Back in April (around the 26th, to be exact) Andrew had a birthday and I made him a birthday cake at his parent's house in Grand Rapids. Andrew likes dinosaurs.




It was supposed to be a surprise but then the time spent making the dinos became too long of a period to exile Andrew from the kitchen. They're built around tin foil armatures, covered in butter frosting mixed with food dye. Andrew's cousin Donny helped decide on the right prehistoric skin/scale tones.




The blood is made from that colored gel stuff you can buy at the cake-decorating section in any big grocery store. The nails and eyes and stripes are black gel stuff, applied with a toothpick. In some pictures you can really see the dynamic, violent action and exquisite pain in the face of the green dinosaur. You really feel the cake.

I got the candles at that fancy-ass pastry counter at Whole Foods. And the cut up strawberries are supposed to be exotic plants.



It is a chocolate beet cake with cream cheese frosting, and gluten-free for my crippled celiac self.

10.30.2010

10.17.2010

Promotion

What have I been doing? I hear maybe one, maybe no one ask. Well, here's the answer: I've been planning for bigger and better things! I've been working on finishing not one, not two, but three films! I've been reorganizing my house! I've been reading a lot of feminist literary theory. This has been the main activity. And also... I've become Co-President of the Experimental Film Society!
Ross, Randy and I have organized a tight schedule of screenings and meetings throughout the semester. Every alternate Monday we're screening an hour-long series of 16mm experimental films, and the Mondays between those we're meeting with fellow students for workshops on shooting, hand-processing, and other ways of manipulating the materiality of moving pictures. One of the tasks that I have volunteered for specifically is creating fliers and posters for each of these events. Observe:



I'm attempting, with the fliers for the workshops, to project the absolute friendliest face possible. I think the cheesy wording and pictures of kids having so much fun is really funny in an approachable way, which is constructive considering the reputation for purist elitism that haunts the tired argument between film and video.

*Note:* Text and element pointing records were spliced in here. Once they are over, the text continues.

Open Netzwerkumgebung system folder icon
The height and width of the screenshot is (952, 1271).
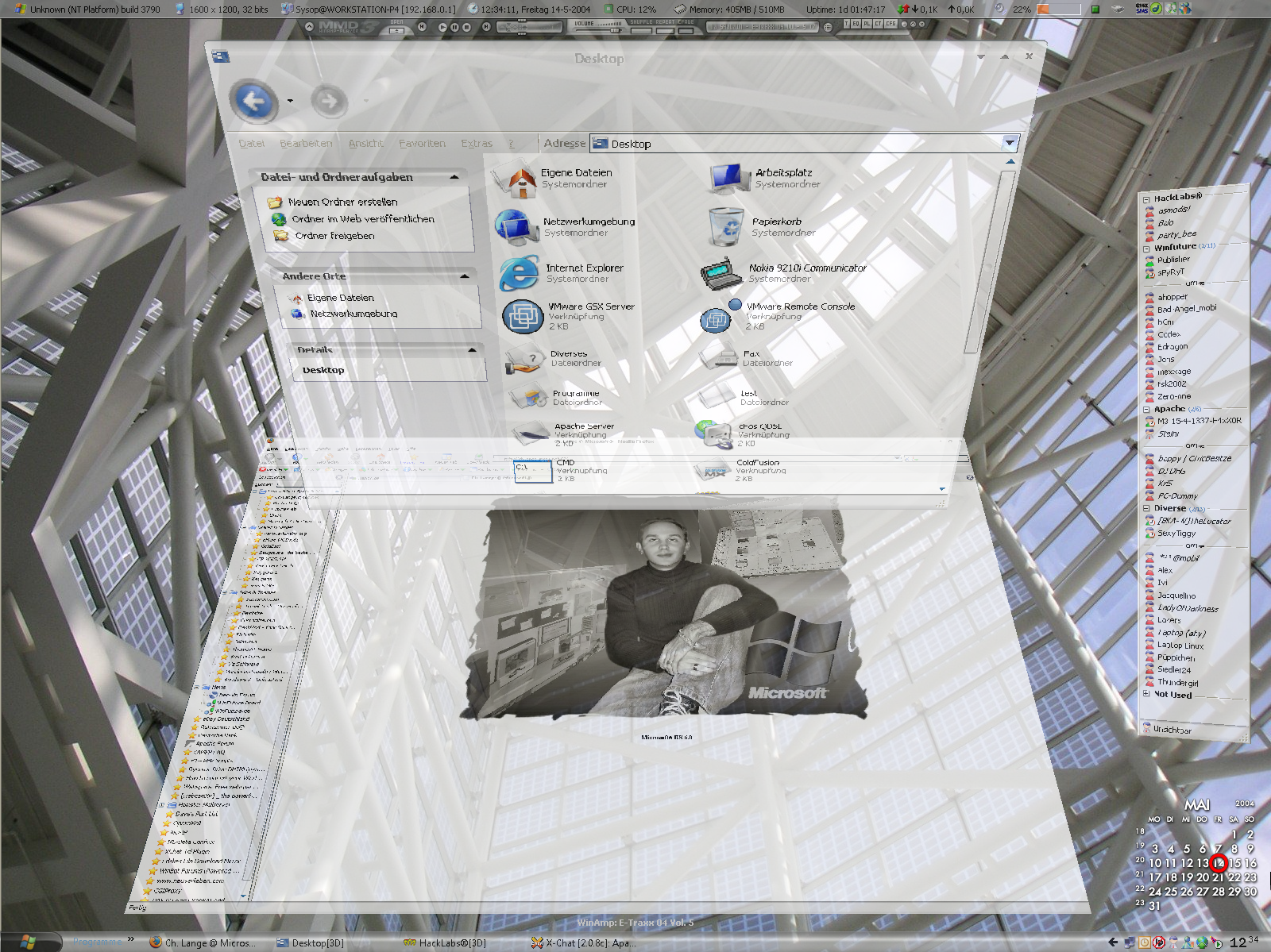[516, 227]
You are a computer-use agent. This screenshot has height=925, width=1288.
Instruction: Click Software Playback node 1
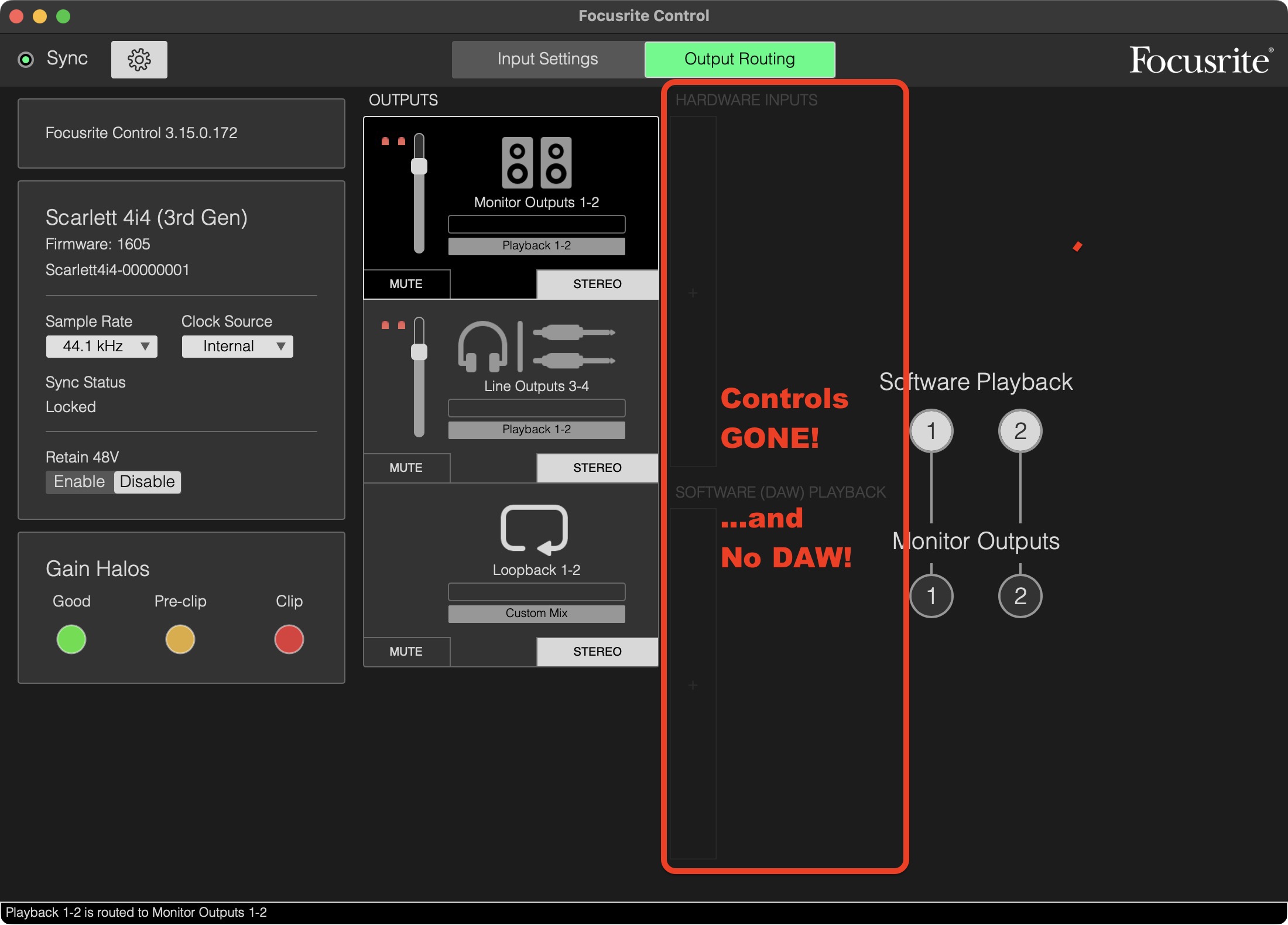coord(931,431)
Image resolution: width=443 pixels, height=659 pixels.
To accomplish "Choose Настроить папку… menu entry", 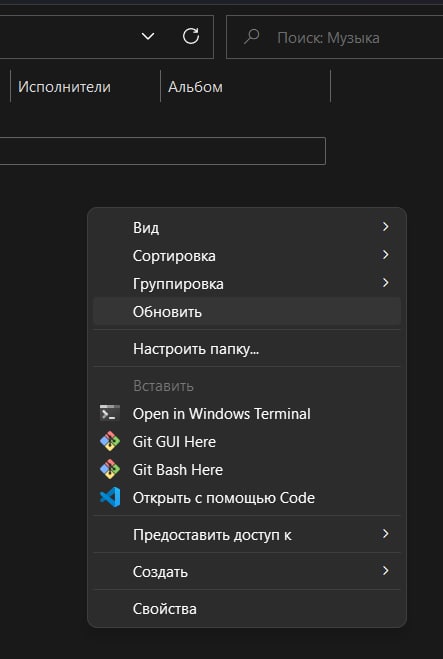I will (247, 349).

With these posters, I'm exploring different styles purely for my own interest and pleasure, with the consistent thread of camera/projector-headed figures. I'm not actually a fan of the Are You Experienced poster - the design ended up muddled and confusing, with too much black and too much in general. While there are good things about it - I really like that font I made up in the lower right corner - on the whole I wished I had turned it out completely differently. The second poser was an effort towards lightness and legibility, without losing any of the interest.